LinkedIn reported that collaboration is one of the most in-demand skills sought by employers today. To guide students toward effective and efficient collaboration, we must devote time to building the routines and sharing the strategies that students will need to be successful. But what does this look like when our students must collaborate virtually? This week’s podcast unpacks four key strategies for fostering digital collaboration with K–12 students.
We know that student collaboration has many benefits, including engagement, inclusivity, scaffolded instruction, skill-building, and communication-skill practice. By providing opportunities to collaborate virtually, we are also providing students with a real-world learning experience that will help them achieve college and career readiness.
Join our Digital Learning Specialists as they discuss how to engage students in virtual collaboration while ensuring the focus of their cognitive load is on learning rather than mastering digital tools.
Below, you will find resources and tips shared during the podcast to support your virtual-teaching goals.
It’s vital to take the time to teach and understand what collaboration means, and then teach those skills, so students will be able to collaborate across time and space and be better prepared for the demands of a digitally connected world.
Rena, Host and Digital Learning Coach, Renton School District, WA
Resources
In this week’s episode, we discuss the following strategies and resources that are available on AVID Open Access for you to explore in more depth.
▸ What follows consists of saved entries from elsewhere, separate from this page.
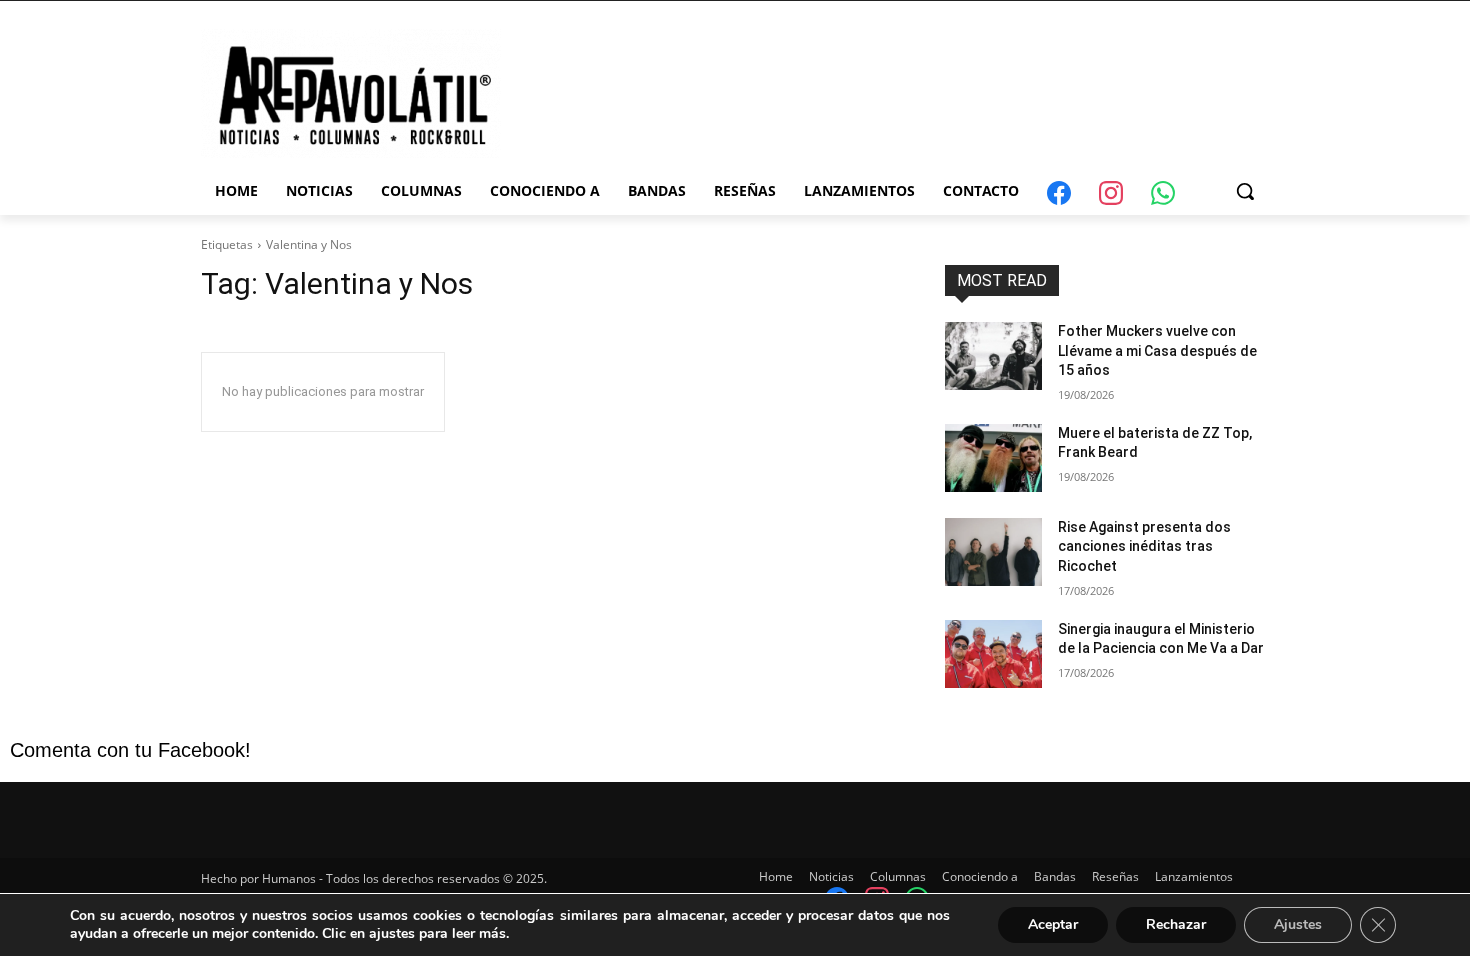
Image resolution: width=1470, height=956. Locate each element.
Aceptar (1053, 924)
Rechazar (1176, 924)
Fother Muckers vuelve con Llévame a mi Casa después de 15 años (1157, 350)
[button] (1245, 191)
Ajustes (1298, 924)
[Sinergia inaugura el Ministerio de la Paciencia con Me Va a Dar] (993, 654)
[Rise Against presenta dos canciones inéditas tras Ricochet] (993, 552)
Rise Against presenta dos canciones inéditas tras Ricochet (1144, 546)
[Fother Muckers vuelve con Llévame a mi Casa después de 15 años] (993, 356)
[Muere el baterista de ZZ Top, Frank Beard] (993, 458)
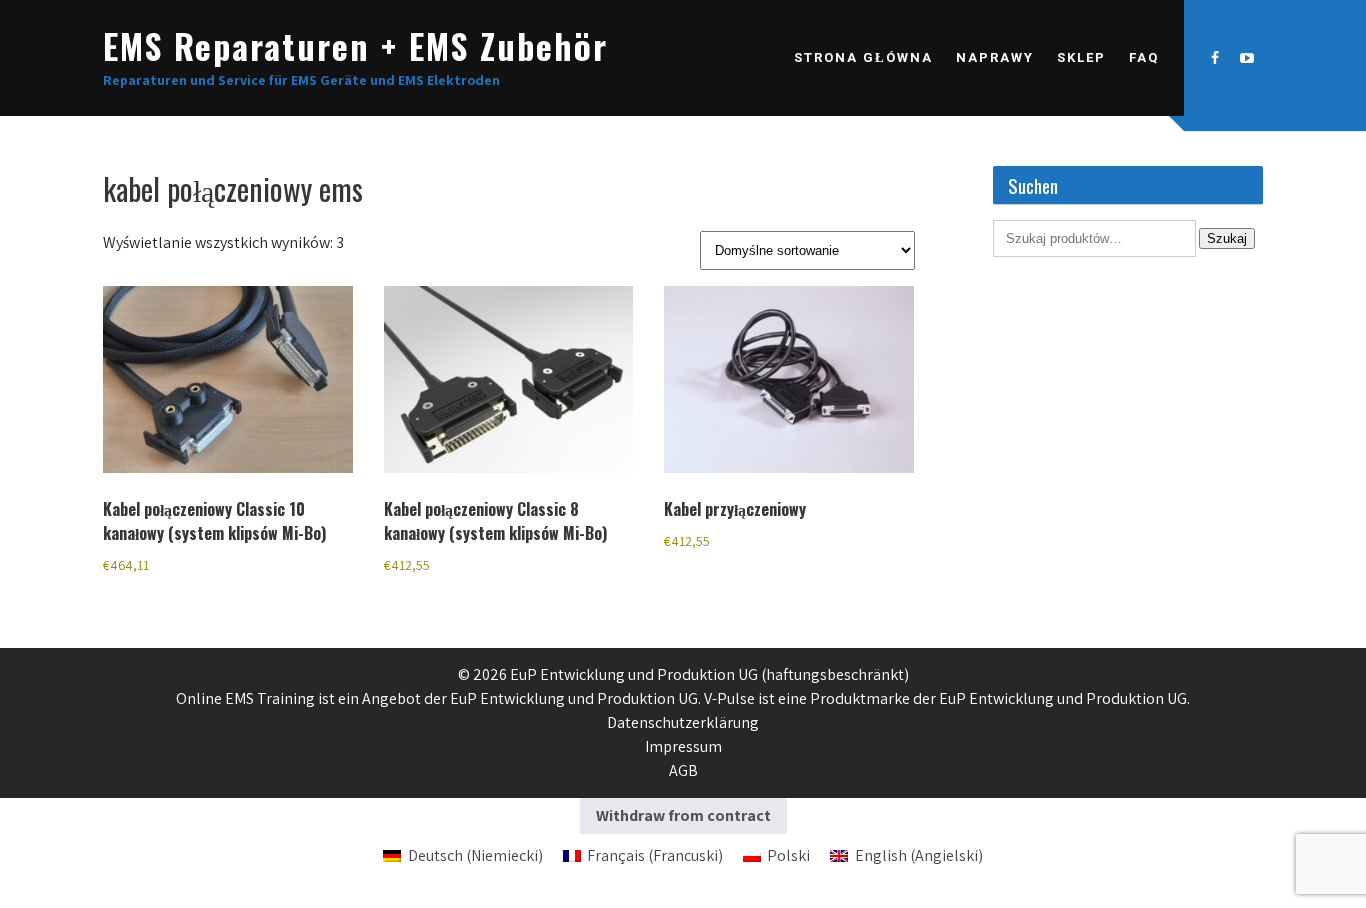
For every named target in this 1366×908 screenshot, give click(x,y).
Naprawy (995, 57)
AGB (683, 770)
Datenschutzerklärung (683, 722)
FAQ (1144, 57)
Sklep (1081, 57)
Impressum (683, 746)
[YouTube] (1247, 58)
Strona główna (863, 57)
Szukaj (1227, 238)
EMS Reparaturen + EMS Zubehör (355, 45)
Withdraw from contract (683, 815)
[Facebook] (1215, 58)
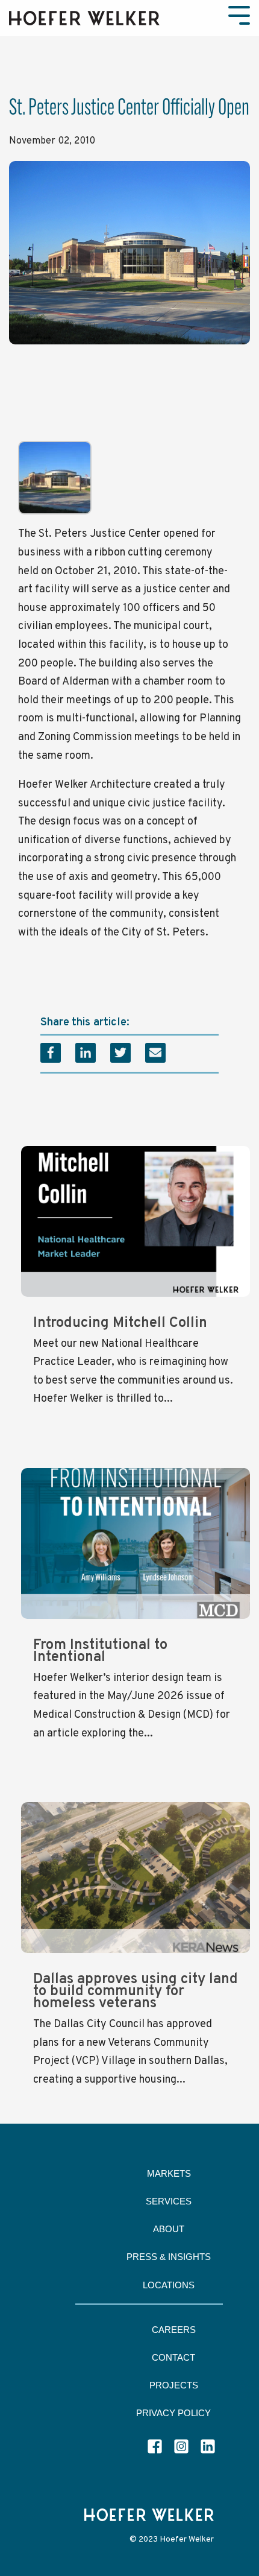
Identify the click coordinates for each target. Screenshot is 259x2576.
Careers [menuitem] (174, 2329)
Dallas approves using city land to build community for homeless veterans (135, 1991)
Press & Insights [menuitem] (168, 2257)
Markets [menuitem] (169, 2173)
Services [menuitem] (169, 2201)
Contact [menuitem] (173, 2357)
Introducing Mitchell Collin (120, 1323)
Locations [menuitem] (169, 2285)
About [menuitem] (168, 2229)
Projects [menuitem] (173, 2385)
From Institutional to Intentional (100, 1651)
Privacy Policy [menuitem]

Empower Students as Digital Collaborators
Help students develop the skills they need to become successful digital collaborators, who have voice and choice in how they brainstorm, communicate, and problem-solve together. Incorporate this four-step process into your lesson design to provide students with repeated opportunities to practice this critical life skill.
4 Strategies to Empower Students as Digital Collaborators
- Teach digital collaboration skills. Be intentional about defining what virtual collaboration looks like and model it often for students. Assign roles for group work, such as designer, researcher, and connector, that emphasize higher-order thinking skills. The following tips will help you get started:
- Develop clear protocols for breakout rooms.
- Give students voice and choice in the development of these protocols.
- Help students understand what collaboration is by working together to define what it means for your class. Use a Y-chart to map as a class what virtual collaboration looks like, sounds like, and feels like.
- Provide sentence stems, particularly for your younger learners, to scaffold effective collaboration.
- Design collaborative tech-empowered lessons. As you begin to design lessons that incorporate digital collaboration opportunities, the most important tip we can share for you to keep in mind is: Stick with one tool to avoid overwhelming your students with too many choices.
- When introducing a new tool, stick with it for a week or two until you are sure that your students are proficient.
- Look for workhorse tools. Book Creator is a great example of a digital collaboration tool that can be used for grades 2–12. Flip (Tool Tip) is another favorite among teachers, which allows them to create a safe space for students to see and comment on each other’s work, even when learning remotely.
- Debrief and reflect with students. Reflection helps students not only process their learning but also develop a growth mindset. It’s important to recognize that reflection should not only occur at the end of an activity; it should be integrated throughout the process. The following tips will help students develop the routines and mindset for self-reflection:
- Create structures for self-reflection and group reflection. Hearing from peers helps students internalize and reshape the narrative of their own experience.
- Ask students if their learning needs were met through the collaboration process. What worked? What was challenging? What would they change for the next opportunity to collaborate?
- Use your students’ feedback to iterate on what collaboration looks like. Create a safe space for students to fail forward, so they feel like their input will be heard and acted upon.
- Repeat this process regularly. Design multiple opportunities for students to practice and refine their collaboration skills.
Digital Tools
Let us help you look for new ways to engage students online. We share tips for the following digital tool in this week’s episode. Each digital tool review in AVID Open Access includes a takeaway tip sheet and overview video.
Google Jamboard: This collaborative tool enables students to brainstorm and share ideas on a digital whiteboard in real time. Students collaborate using a variety of features, including sticky notes, drawings, and images. Jamboard meets the needs of all learners, from youth to adults. Google continues to improve the tool and regularly adds new functionality, including the ability to add text and shapes.
- Tip! Rather than trying to manage the permissions of Google Slides, use Jamboard to create interactive activities and categories that can be shared, without worrying about file settings.
- Tip! Practice Using Jamboard: Use this activity to engage students in the various features Jamboard offers to support virtual collaboration.